* REQUIREMENT
Across the entries below, count the lines in which the word "Annuaire" occurs. Reply with the count alone.

* SOURCE DATA

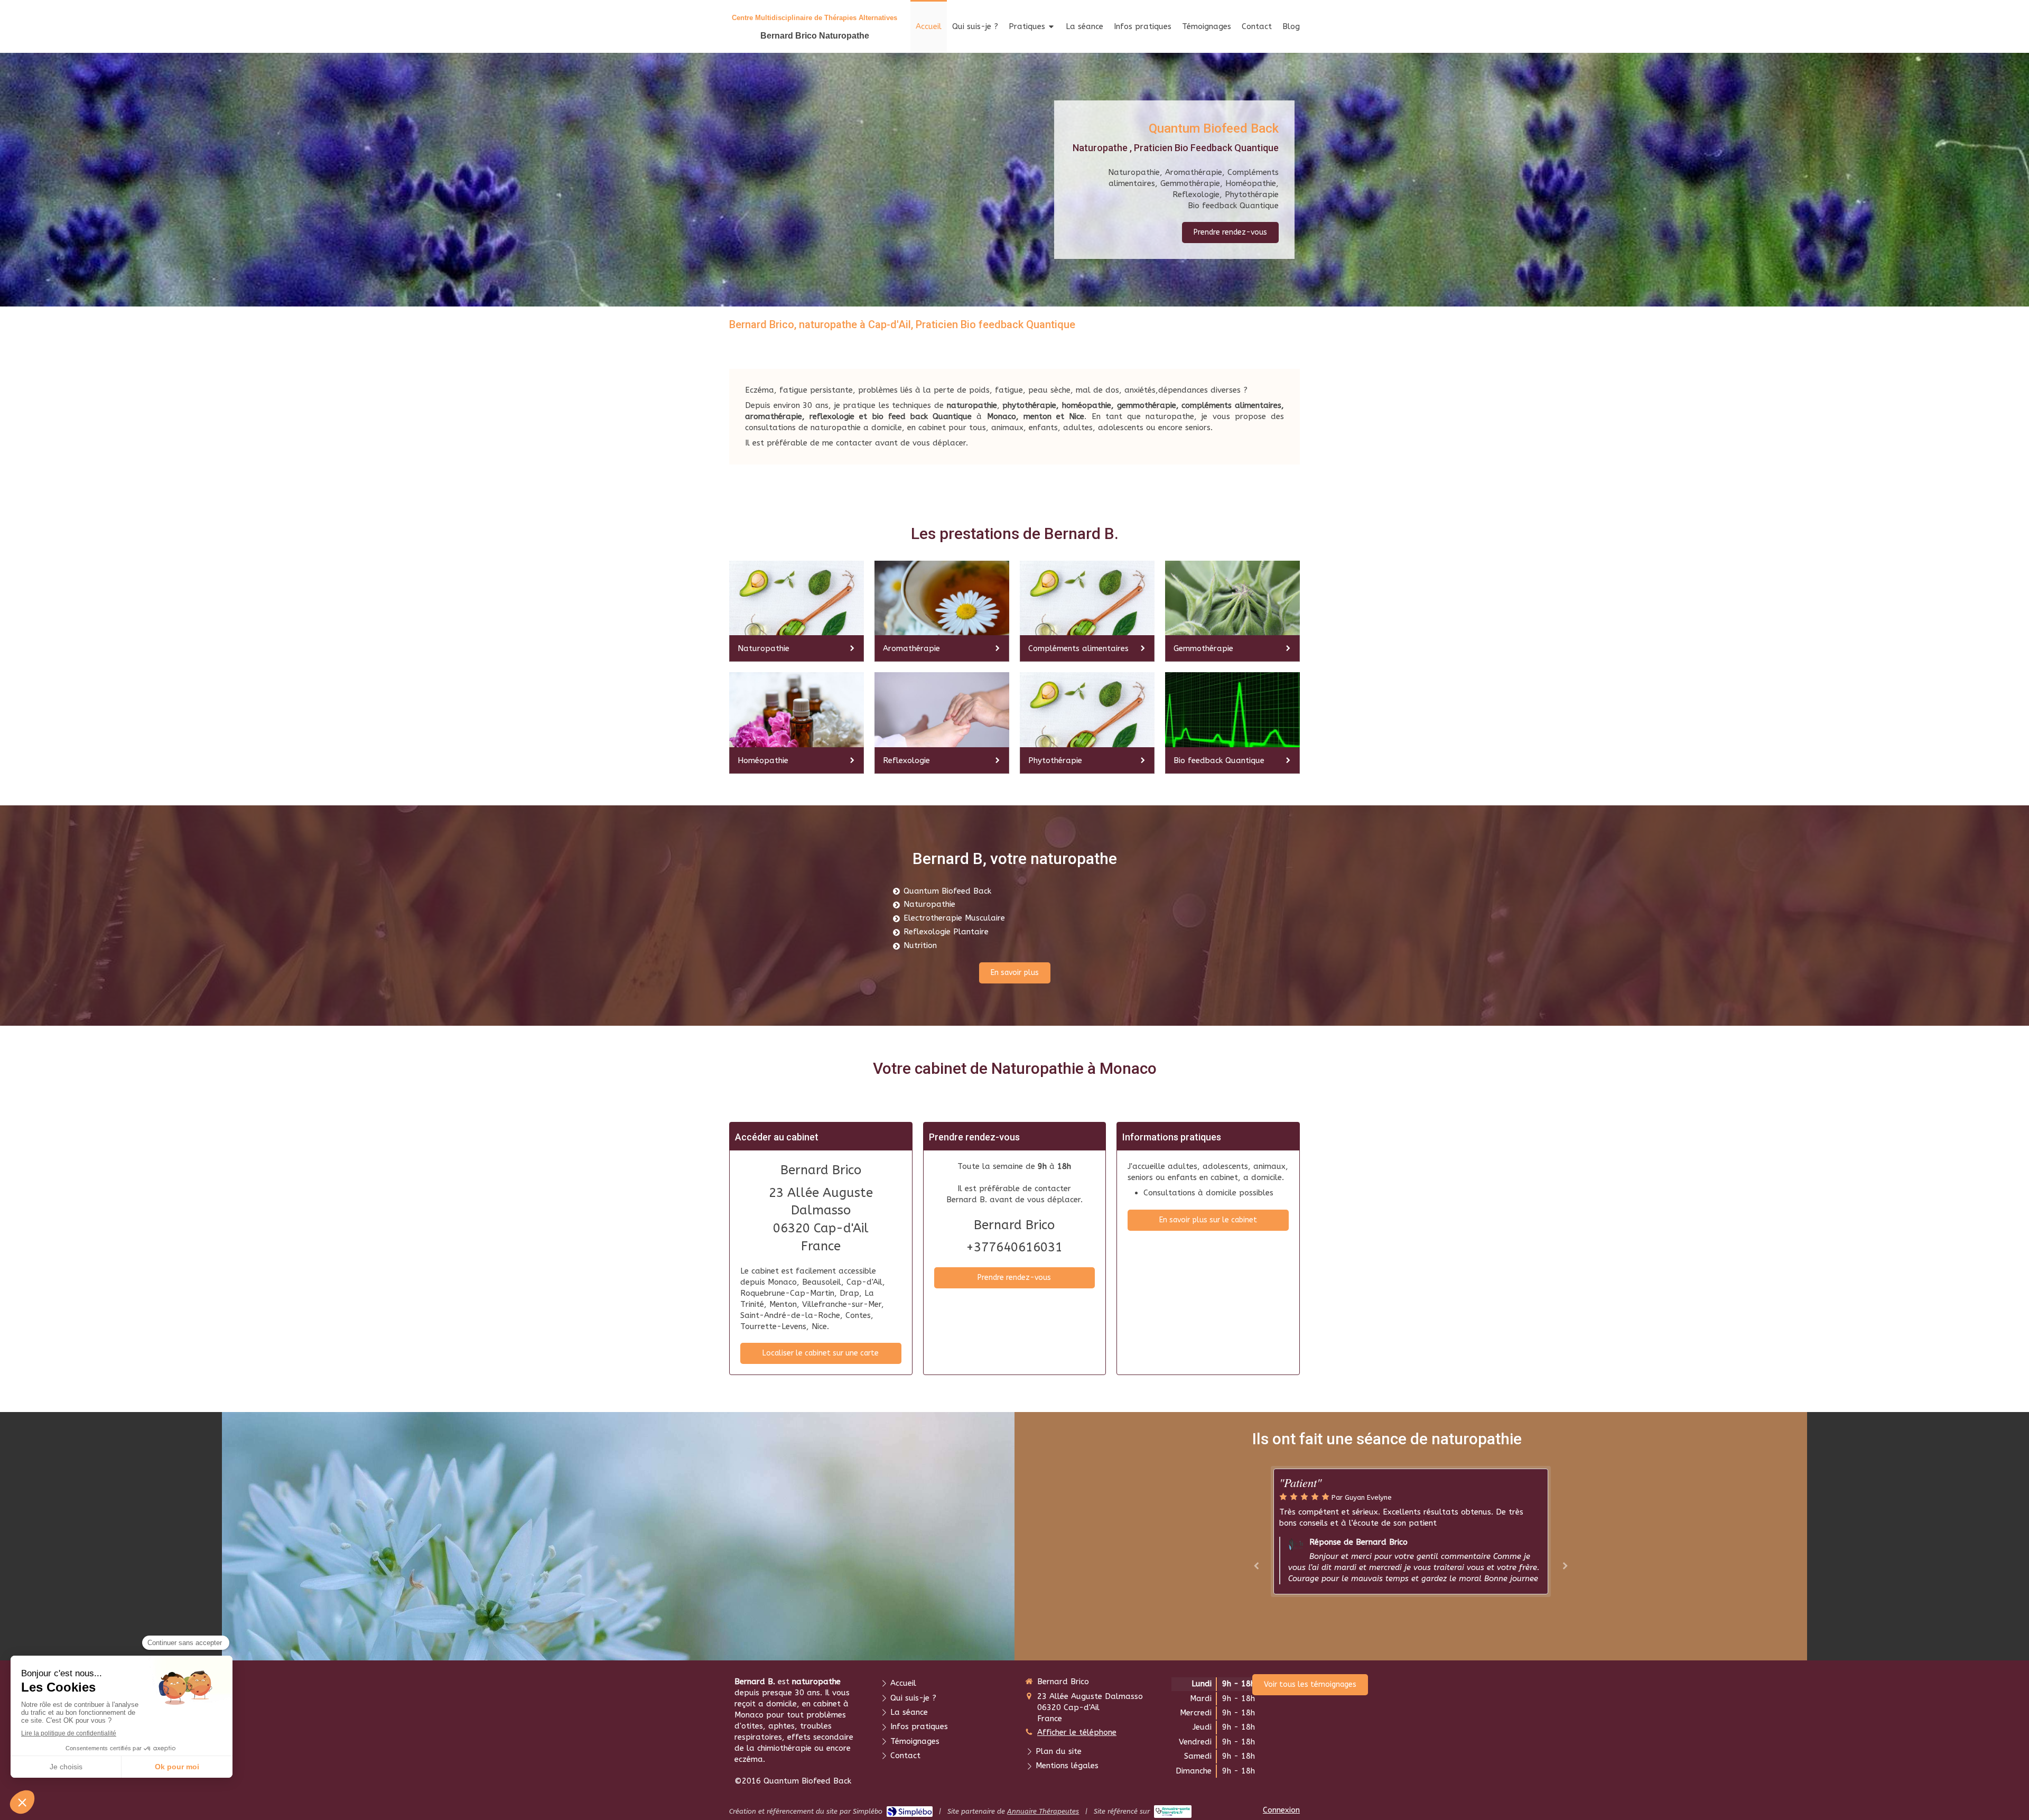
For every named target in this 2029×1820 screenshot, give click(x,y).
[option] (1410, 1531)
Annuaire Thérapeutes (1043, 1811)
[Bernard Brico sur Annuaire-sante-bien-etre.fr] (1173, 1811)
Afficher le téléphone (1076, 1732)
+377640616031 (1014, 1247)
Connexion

* RESULT OF THE TASK
2